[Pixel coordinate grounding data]
Content starts
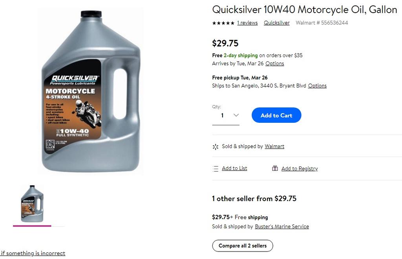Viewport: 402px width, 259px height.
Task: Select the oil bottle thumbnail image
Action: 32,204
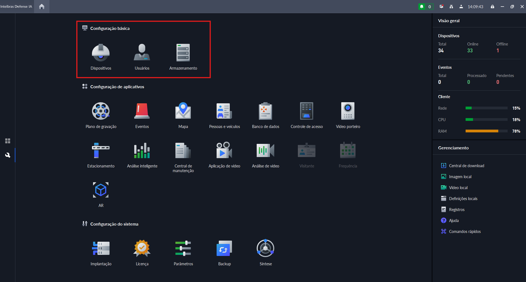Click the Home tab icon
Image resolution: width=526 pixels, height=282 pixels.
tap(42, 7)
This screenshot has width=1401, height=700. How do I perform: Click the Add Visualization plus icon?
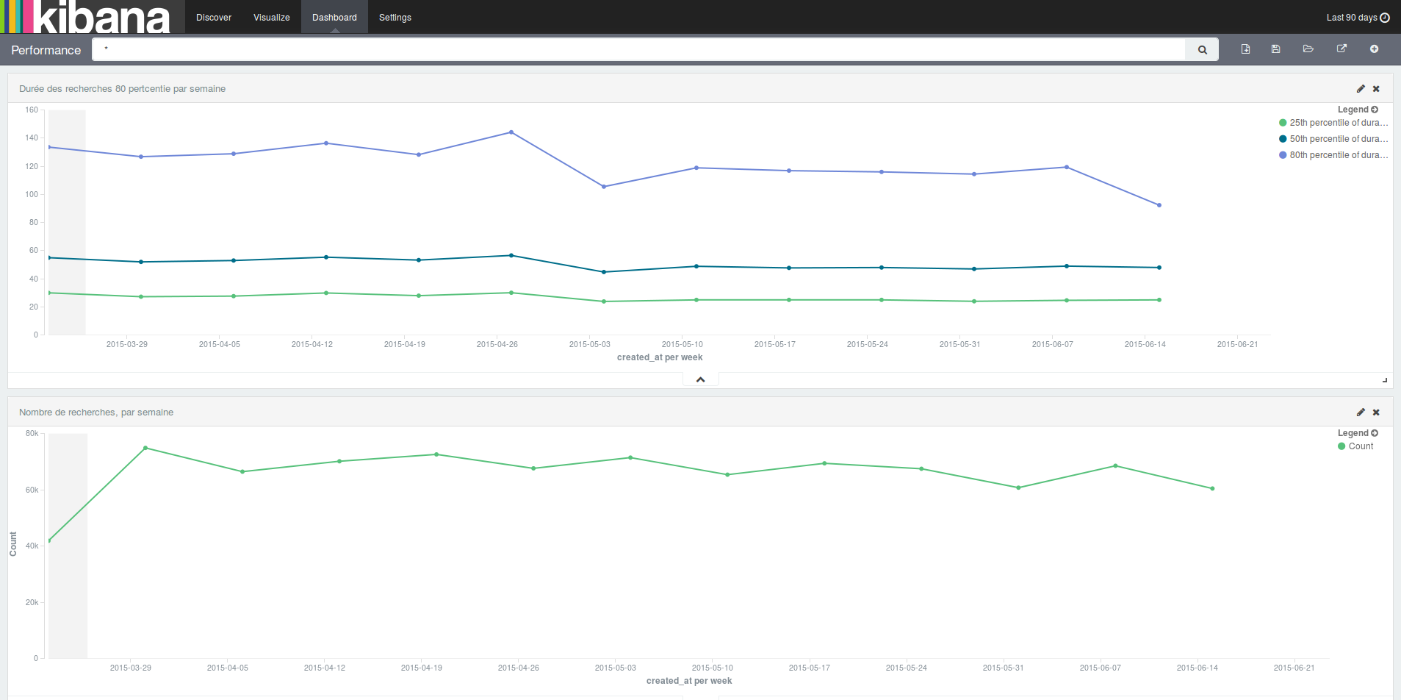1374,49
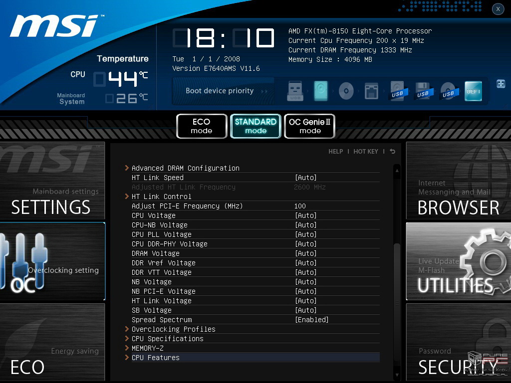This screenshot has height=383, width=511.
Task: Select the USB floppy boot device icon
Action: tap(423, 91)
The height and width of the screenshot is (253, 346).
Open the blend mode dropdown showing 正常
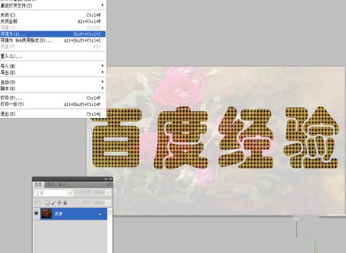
Content ends
Problem description. Reproduce nothing but the lines running from the line with "The height and" through the end of the records, keeping both end lines and dropping the pictures.

Response area.
The height and width of the screenshot is (253, 346).
Open the blend mode dropdown showing 正常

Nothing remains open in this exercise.